Assigned task: Write out every line below that includes the word "give".

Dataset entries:
BEGIN

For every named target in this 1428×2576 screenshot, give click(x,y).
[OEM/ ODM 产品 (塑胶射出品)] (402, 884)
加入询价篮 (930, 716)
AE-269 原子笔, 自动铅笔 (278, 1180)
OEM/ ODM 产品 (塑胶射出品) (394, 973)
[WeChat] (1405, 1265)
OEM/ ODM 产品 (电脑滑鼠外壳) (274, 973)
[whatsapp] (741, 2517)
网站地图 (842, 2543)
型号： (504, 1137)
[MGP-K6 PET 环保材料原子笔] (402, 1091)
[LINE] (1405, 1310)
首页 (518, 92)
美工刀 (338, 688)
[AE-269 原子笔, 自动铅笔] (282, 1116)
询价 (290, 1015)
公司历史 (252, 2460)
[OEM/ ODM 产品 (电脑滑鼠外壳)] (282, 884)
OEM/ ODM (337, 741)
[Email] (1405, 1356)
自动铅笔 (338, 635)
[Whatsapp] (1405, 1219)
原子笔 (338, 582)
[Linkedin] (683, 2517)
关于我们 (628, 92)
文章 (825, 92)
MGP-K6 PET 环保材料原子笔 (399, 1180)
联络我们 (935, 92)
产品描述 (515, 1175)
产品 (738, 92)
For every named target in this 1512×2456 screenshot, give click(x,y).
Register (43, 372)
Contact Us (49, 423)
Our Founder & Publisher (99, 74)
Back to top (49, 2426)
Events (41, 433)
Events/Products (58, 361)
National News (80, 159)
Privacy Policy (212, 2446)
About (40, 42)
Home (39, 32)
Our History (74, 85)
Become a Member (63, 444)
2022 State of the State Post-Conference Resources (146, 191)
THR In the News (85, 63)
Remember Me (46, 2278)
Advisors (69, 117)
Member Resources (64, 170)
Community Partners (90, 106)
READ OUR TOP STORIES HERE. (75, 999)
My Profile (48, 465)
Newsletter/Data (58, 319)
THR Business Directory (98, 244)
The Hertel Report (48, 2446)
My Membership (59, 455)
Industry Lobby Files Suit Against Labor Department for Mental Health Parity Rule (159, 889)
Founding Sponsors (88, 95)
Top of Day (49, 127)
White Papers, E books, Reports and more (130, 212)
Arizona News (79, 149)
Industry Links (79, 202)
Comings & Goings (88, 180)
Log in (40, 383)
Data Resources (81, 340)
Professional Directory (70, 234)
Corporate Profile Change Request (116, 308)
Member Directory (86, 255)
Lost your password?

END

Response box:
For every named target in this 1428×2576 screenshot, give click(x,y).
For every named target in this 1512×2456 screenshot, give click(x,y).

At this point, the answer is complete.